Welcome from Vancouver


----------



## Janger (Jun 19, 2022)

How’s the saw Jason? I hope it’s working out well. Don’t forget I have the book here for you.


----------



## Janger (Jun 19, 2022)

People were asking what I got instead! This! It’s a swivel. I’ve been cutting some big round with it and it cuts very nice. I also added this out fence the primer painted L block.


----------



## DPittman (Jun 19, 2022)

Sweet I bet you will like that.


----------



## Perry (Jun 20, 2022)

Welcome to the group Jason.     Also in Calgary.  


Perry


----------



## 140mower (Jun 20, 2022)

Welcome from Lillooet BC.


----------



## Susquatch (Jun 20, 2022)

Really cool @Janger . Nice beefy unit. That's what I liked about your old one too. Love the coolant and coolant tray. Lots of good work handling too.


----------



## Crosche (Jun 20, 2022)

Greetings from another Calgarian!

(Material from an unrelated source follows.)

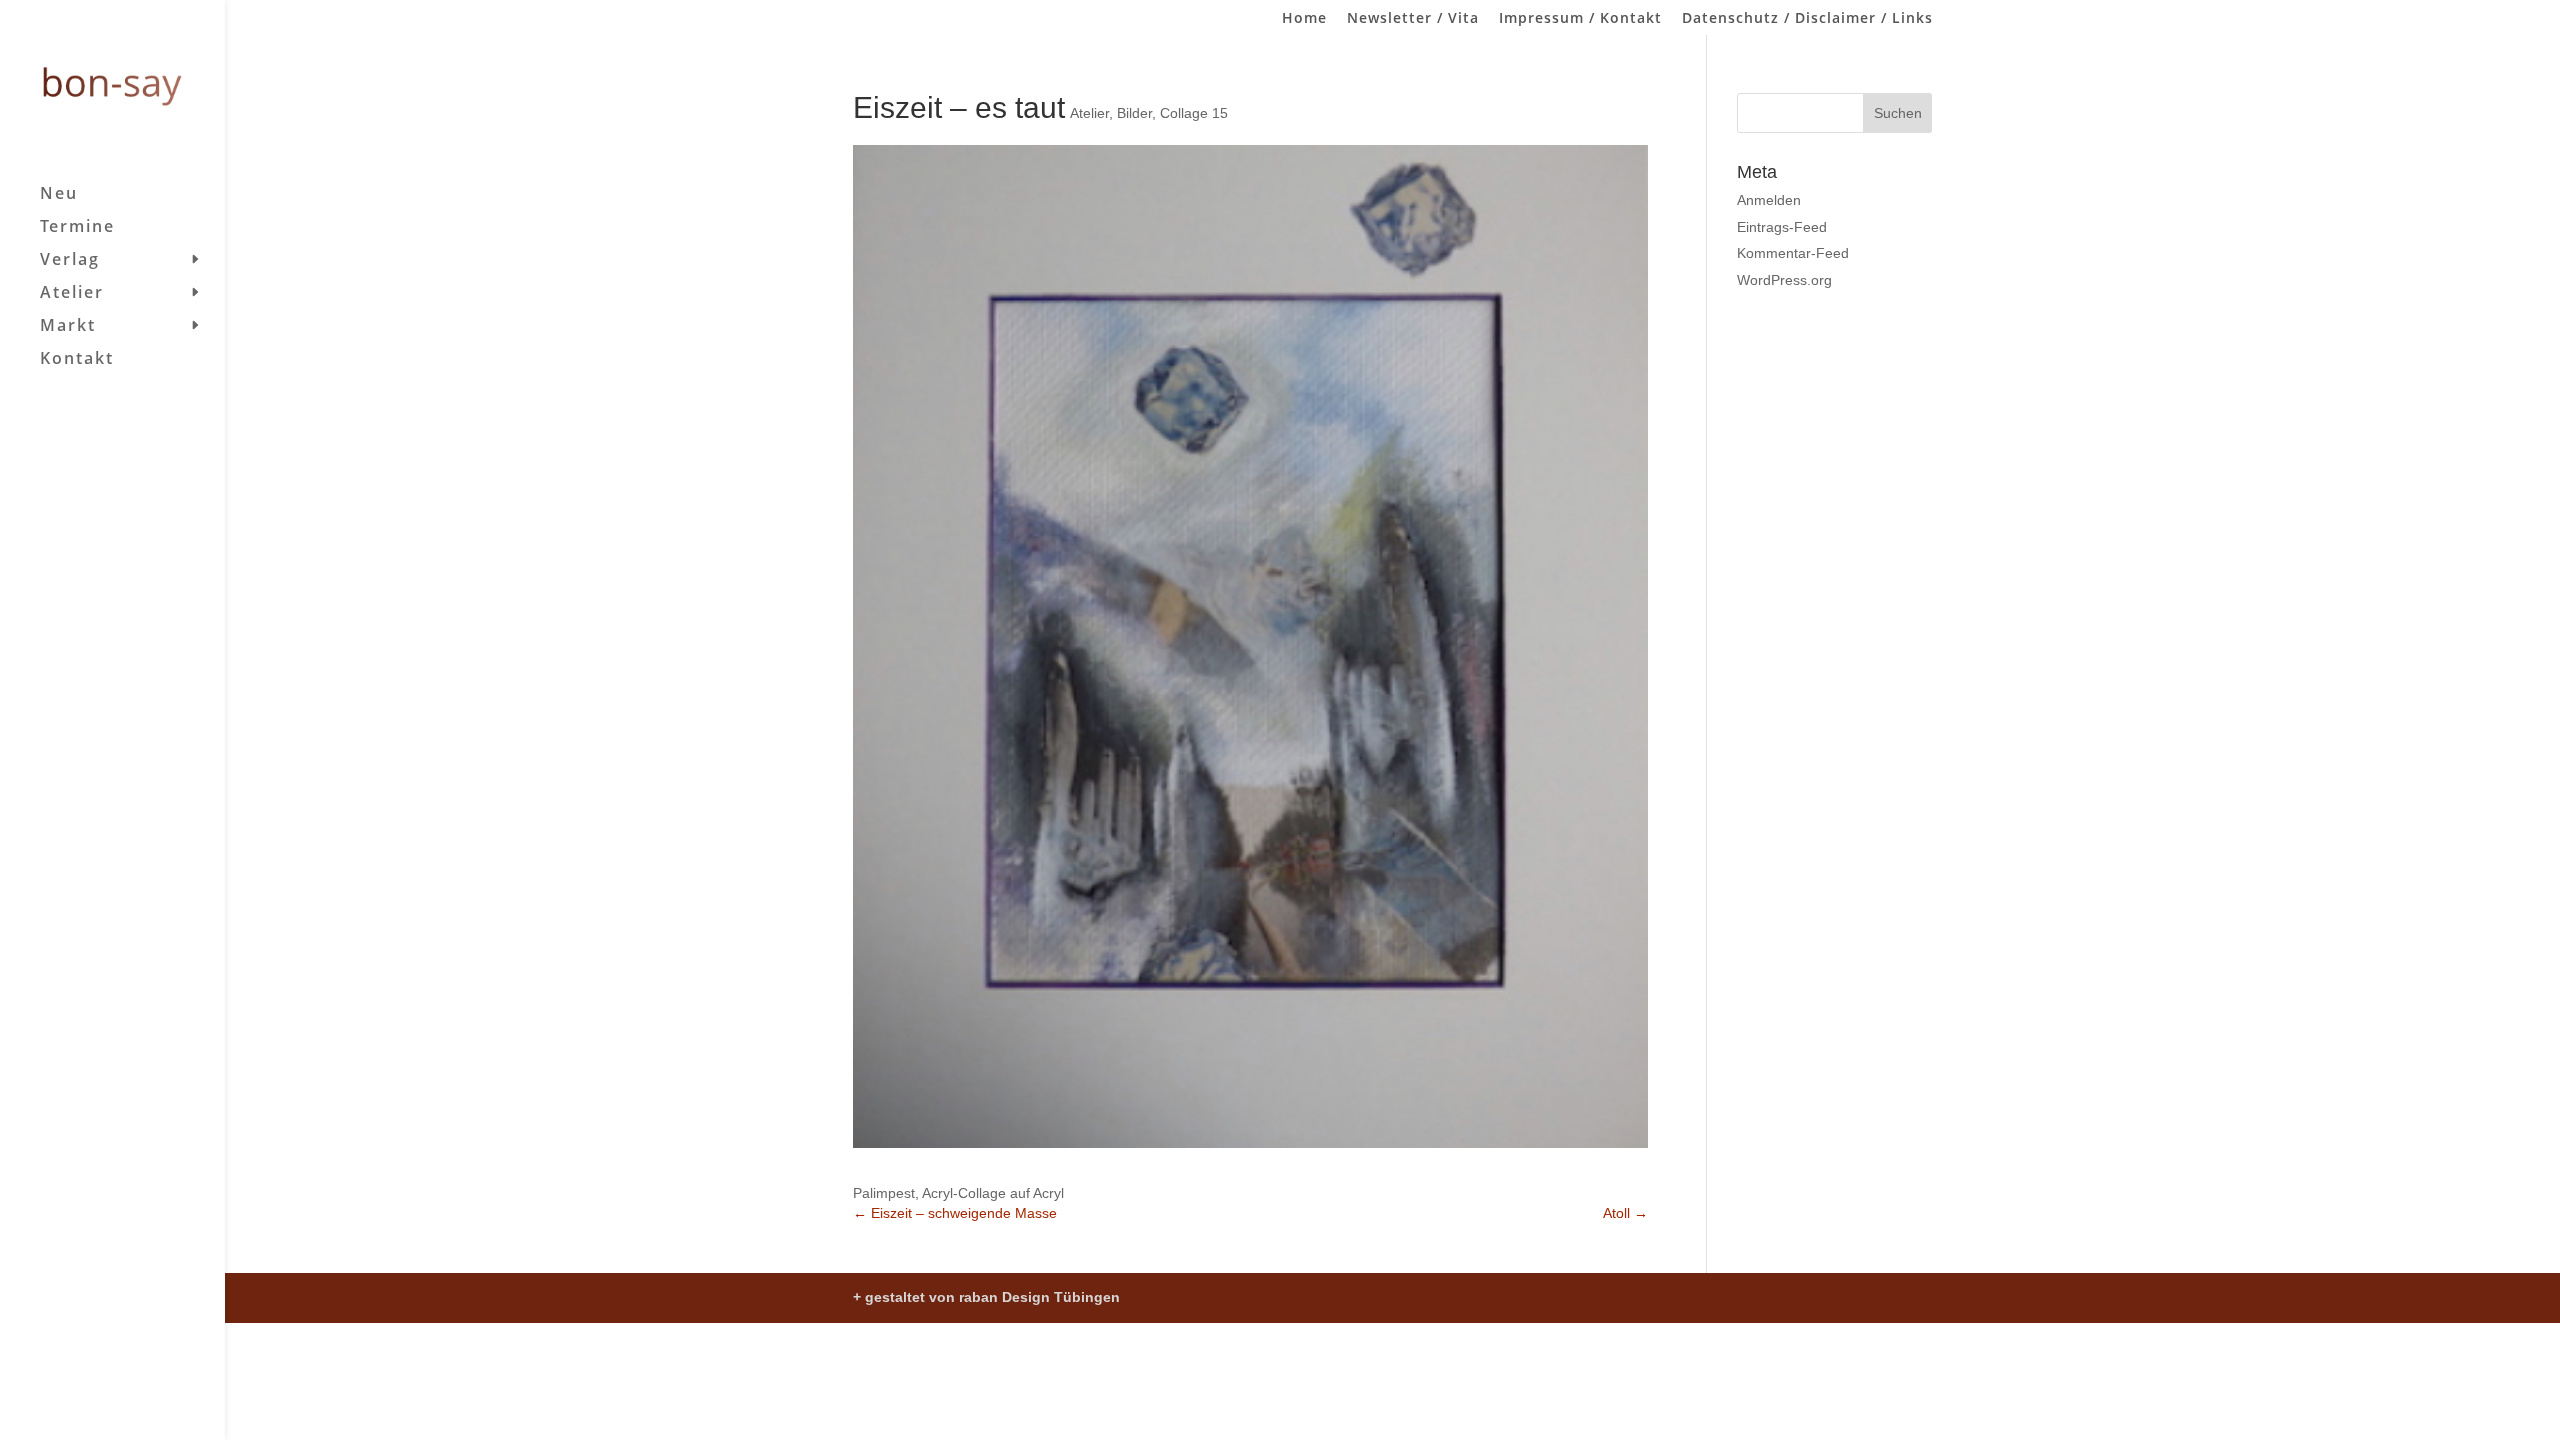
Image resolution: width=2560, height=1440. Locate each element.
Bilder (1134, 113)
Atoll (1625, 1213)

Welcome to the forum!

Cheers,

Chad


----------



## Marc Moreau (Jun 20, 2022)

Welcome from Gatineau Quebec


----------



## TheClyde (Jun 21, 2022)

Welcome from Winnipeg


----------



## Jason H (Jun 21, 2022)

Janger said:


> How’s the saw Jason? I hope it’s working out well. Don’t forget I have the book here for you.


Thanks everyone. I have not had time to do anything as of yet. Janger I haven’t forgotten about the book.


----------



## David_R8 (Jun 21, 2022)

Welcome from Vancouver Island!


----------